Door: Jac Aarts, Hogeschool Larenstein, m.m.v. Jac Bennis.
Arnhem, december 2000.
- Redactie.
Taal en beeld – inleiding. Blz. 284.
(De laatste jaren zijn we getuige van een revolutie in de vormgeving van tekst. We gaan van een cultuur van boeken, kranten en stencils naar een beeldschermcultuur. Wat betekent dat in de praktijk voor lezers en schrijvers? En wat voor invloed hebben vorm en beeld op onze leeservaring? Dit zijn maar twee van de vele vragen die in dit themanummer over “taal en beeld” aan bod komen.) - Ron Kaal.
Geen woord zonder beeld. Blz. 285-286.
(Kijken is benoemen, zoals noemen beelden oproept. Iedereen ziet iets als hij woorden hoort of leest, al ziet niet iedereen hetzelfde. Zoals alle talen kent ook de beeldtaal een vocabulaire, een grammatica, een syntaxis en een retoriek. Dat beelden heel effectief als taal kunnen worden gebruikt, hebben de Egyptenaren al met hun hierogliefen gedemonstreerd. En voor de huidige tijd geldt: “Geen rijker taal dan het beeldverhaal”.) - Karel F. Treebus.
Van zwarte kunst tot allemanstovenarij (Typografische aspecten van de leesbaarheid van tekst). Blz. 287-289.
(Leken zonder enige kennis van leesbaarheid en esthetica hebben tegenwoordig via de huiscomputer toegang tot de meest geavanceerde mogelijkheden van de typografie. Toch kan een heldere tekst “behoorlijk worden verziekt” door slechte typografie. Daarom geeft Treebus in dit artikel nuttige tips ter verhoging van de leesbaarheid van uw tekst.) - Marleen van der Weij (tekst) en Jan Willem Bruins (foto’s).
Gedichten op de muur.
(Leiden is een stad vol poezie. Meer dan zeventig gedichten zijn er her en der op gevels geschilderd. Drie worden er hier afgedrukt: “Avond op het land” (Cees van Hoore), “Gronmama” (Trefossa) en “Spreeuw” (Judith Herzberg).) - Frans van Mourik.
Dynamische typografie. De onbegrensde mogelijkheden van het beeldscherm. Blz. 290-292.

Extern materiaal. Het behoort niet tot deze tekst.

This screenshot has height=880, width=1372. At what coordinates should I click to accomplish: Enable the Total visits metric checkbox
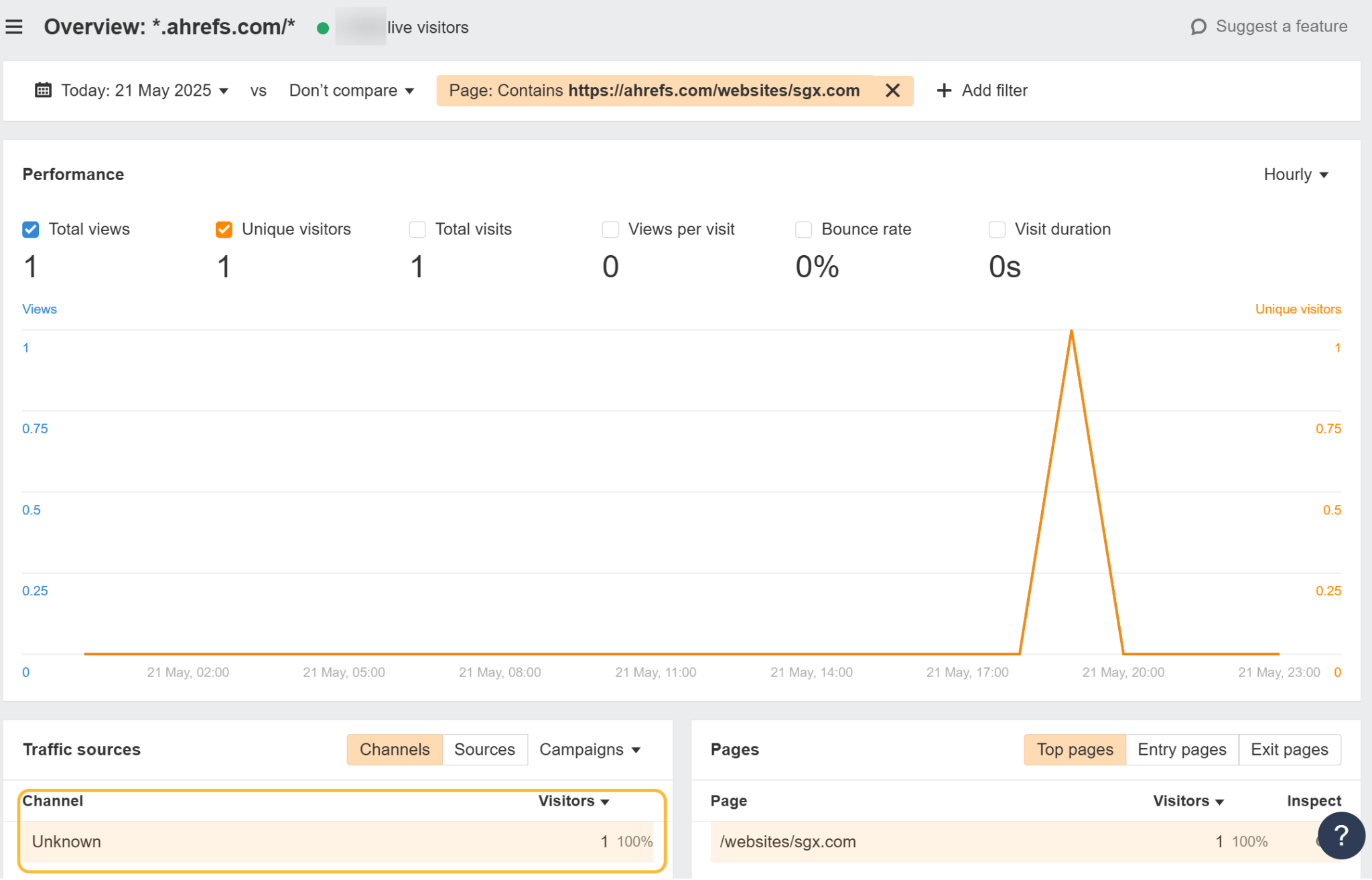[417, 229]
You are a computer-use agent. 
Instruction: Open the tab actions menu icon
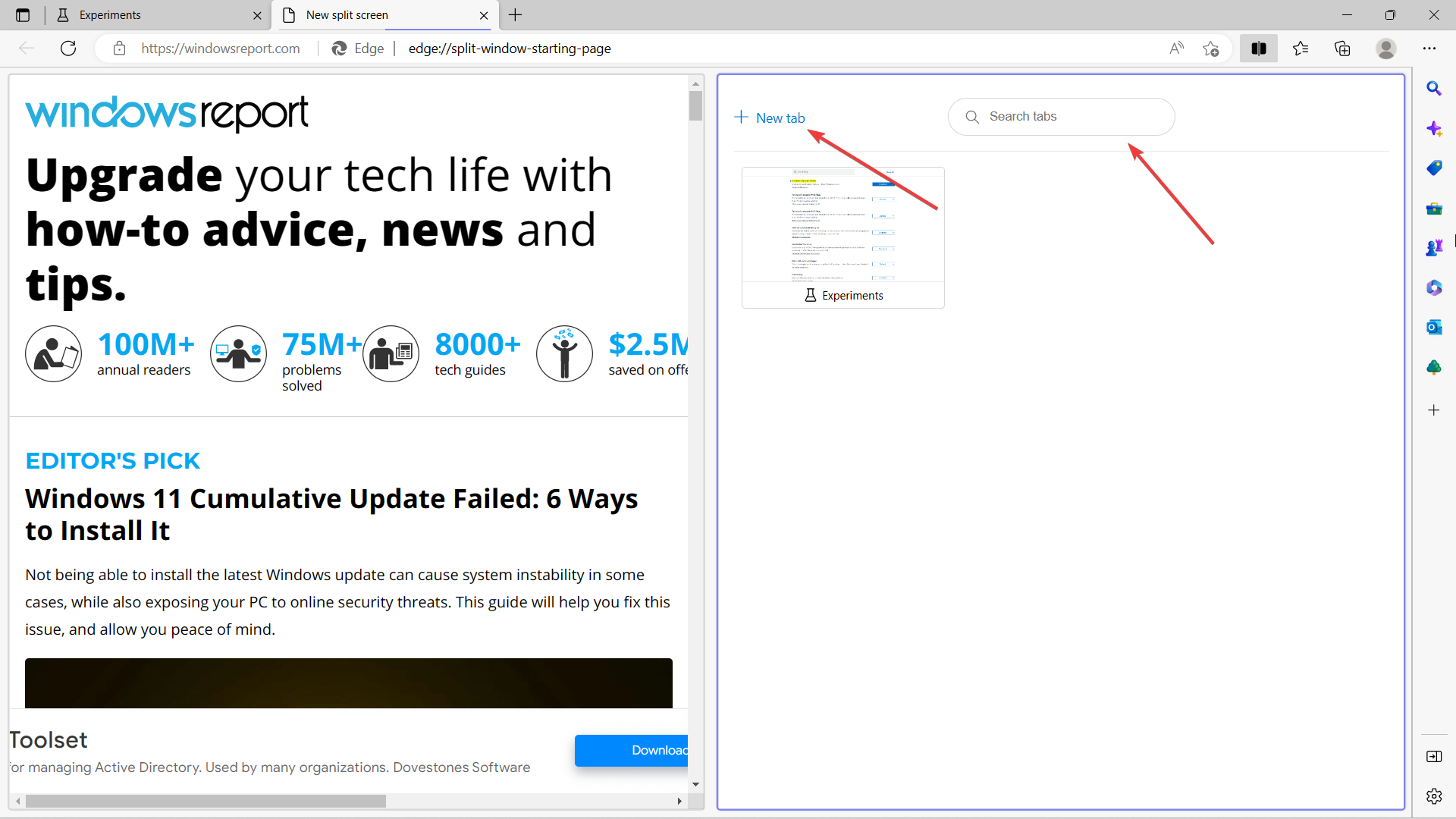click(23, 15)
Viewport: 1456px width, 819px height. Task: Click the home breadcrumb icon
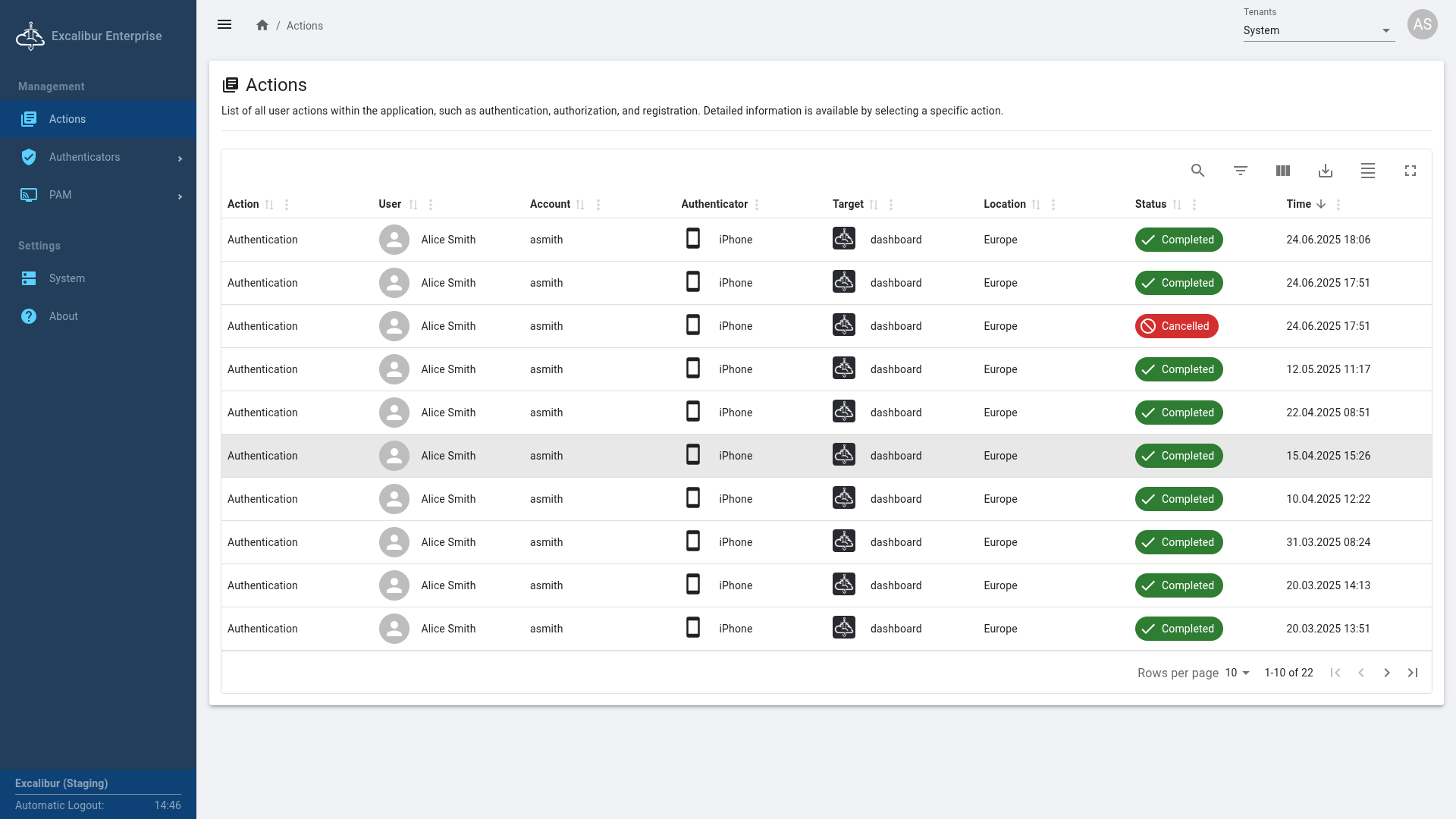[262, 25]
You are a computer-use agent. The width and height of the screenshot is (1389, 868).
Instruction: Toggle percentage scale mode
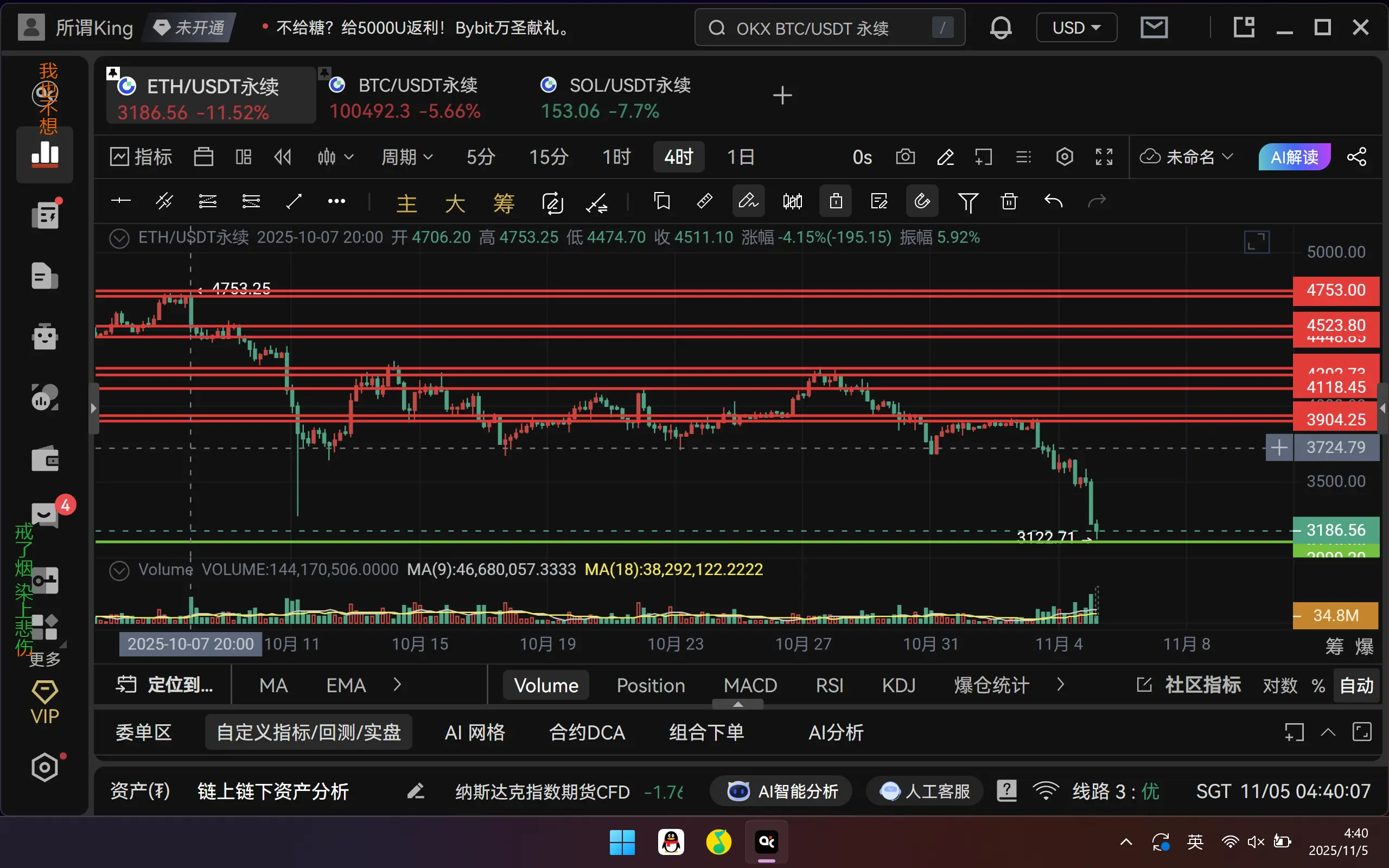coord(1318,685)
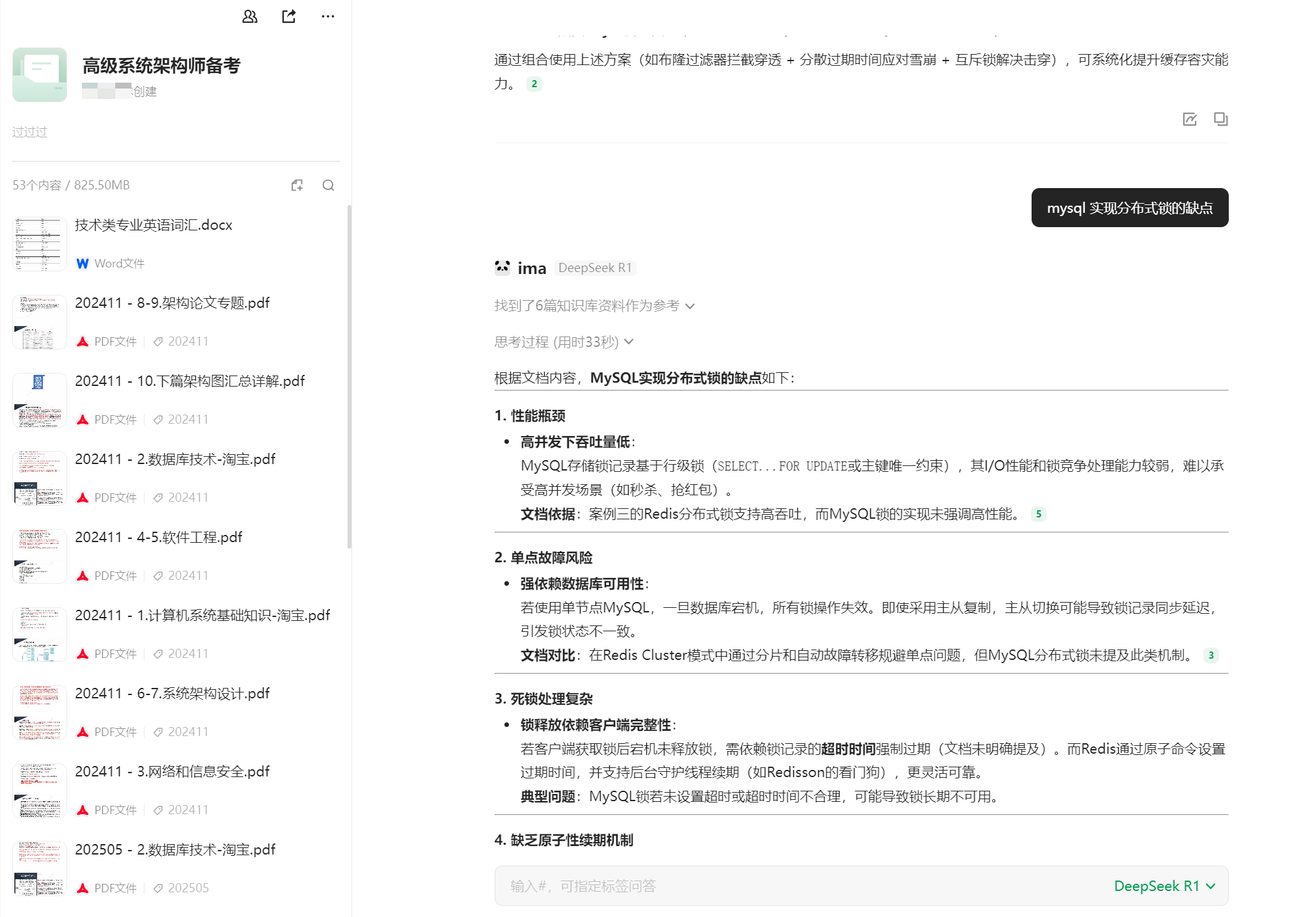This screenshot has height=917, width=1316.
Task: Expand the thinking process (33 seconds) section
Action: click(x=563, y=342)
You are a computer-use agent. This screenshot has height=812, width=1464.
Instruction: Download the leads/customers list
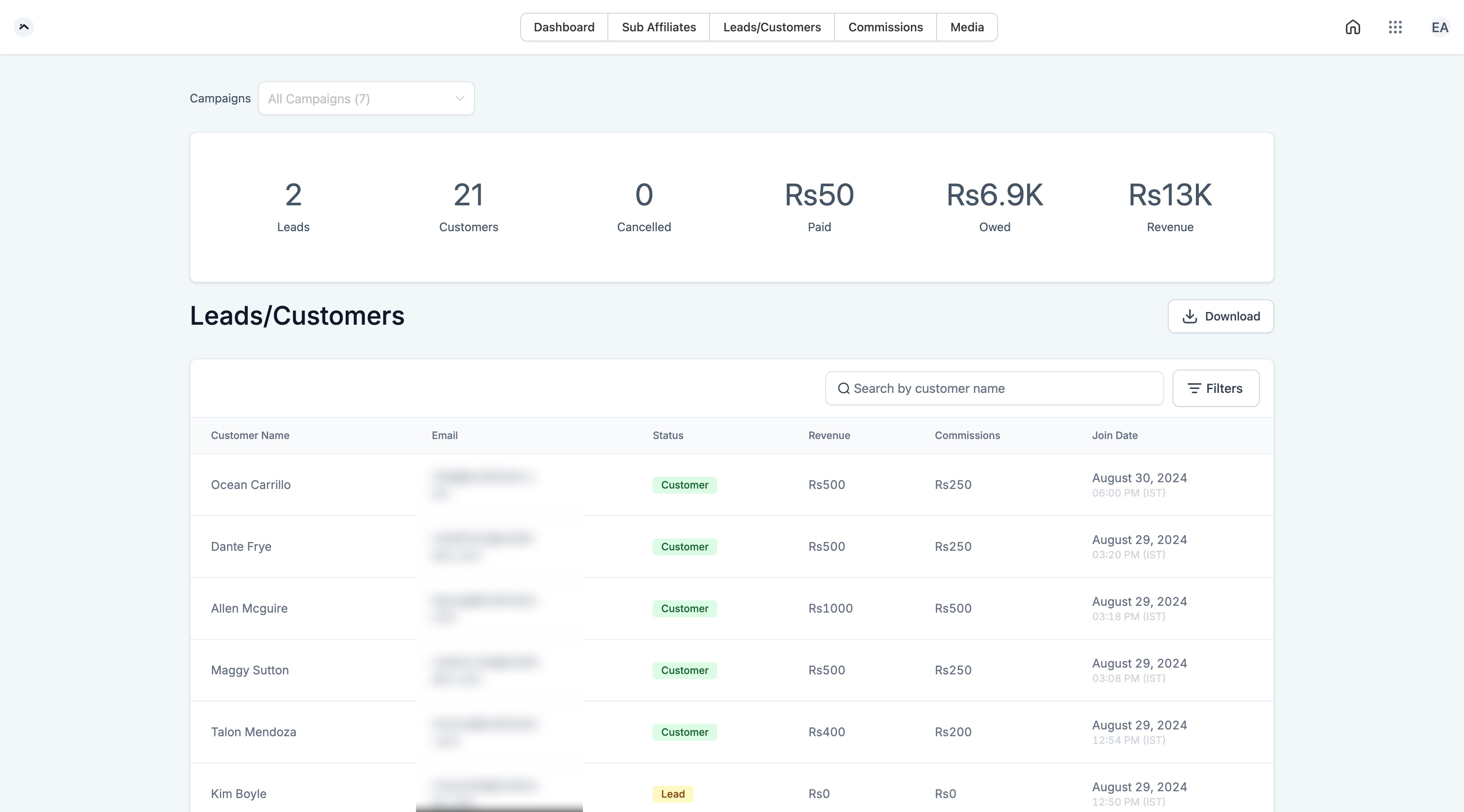point(1220,316)
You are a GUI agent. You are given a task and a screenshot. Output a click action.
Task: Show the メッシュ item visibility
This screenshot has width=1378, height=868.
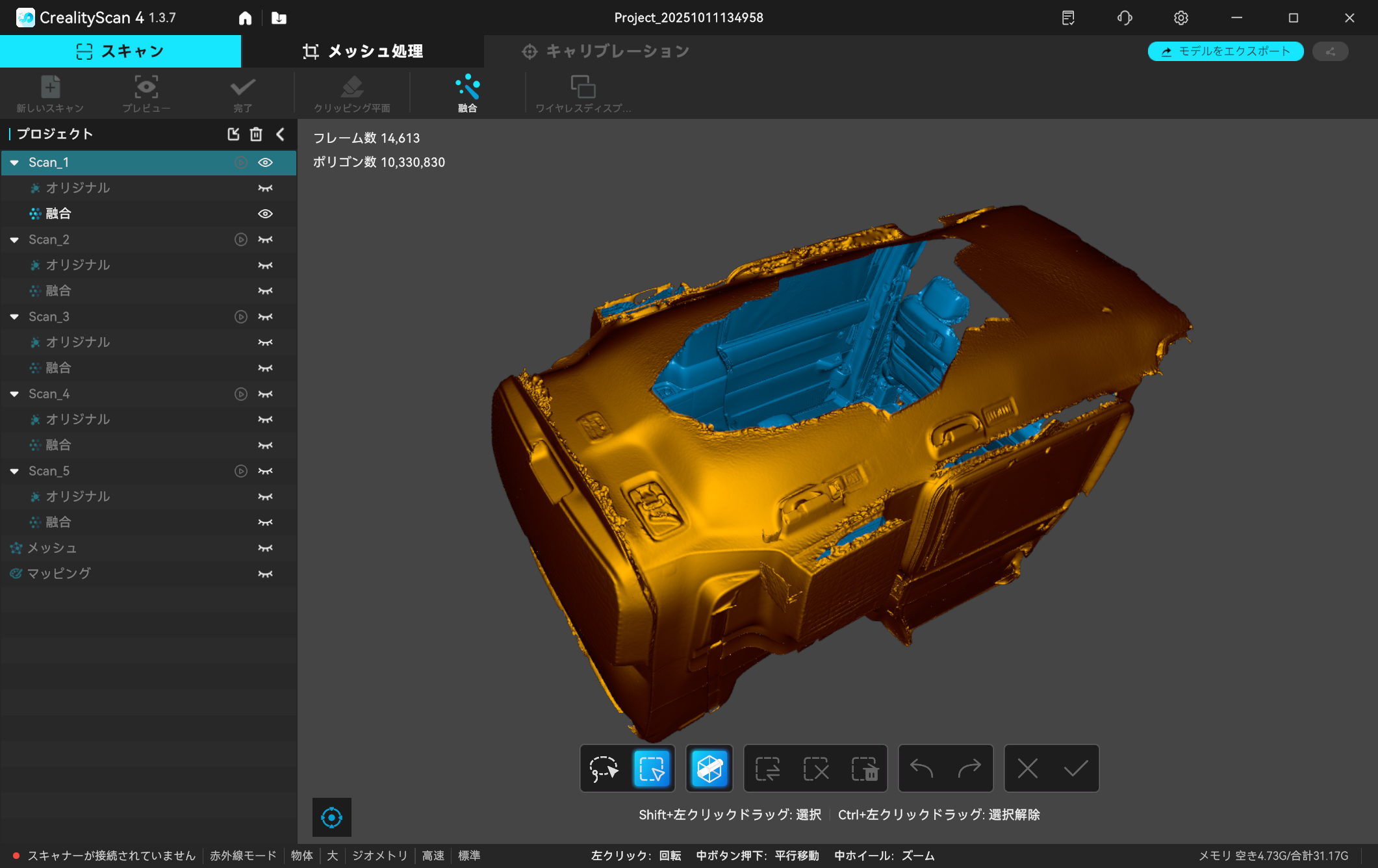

(Het gebruik van het beeldscherm voor het weergeven van tekst is de ingrijpendste ontwikkeling op het gebied van de typografie sinds de uitvinding van de boekdrukkunst. Het is echter niet te verwachten dat het beeldscherm gedrukte teksten zal vervangen. Langere teksten print men meestal uit en het lezen van romans via het scherm is al helemaal niet aanlokkelijk. Gedrukte teksten zijn niet interactief. Via de computer kunnen zij dat wel zijn. Beeldschermteksten kunnen dimensies toevoegen: snelheid, geluid, hypertekst e.d. Hierin liggen ongekende mogelijkheden, bv. voor de internetversies van kranten.) - W.P. Gerritsen.
De uitvinding van de spatie. Een waterscheiding tussen Oudheid en Middeleeuwen. Blz. 293-295.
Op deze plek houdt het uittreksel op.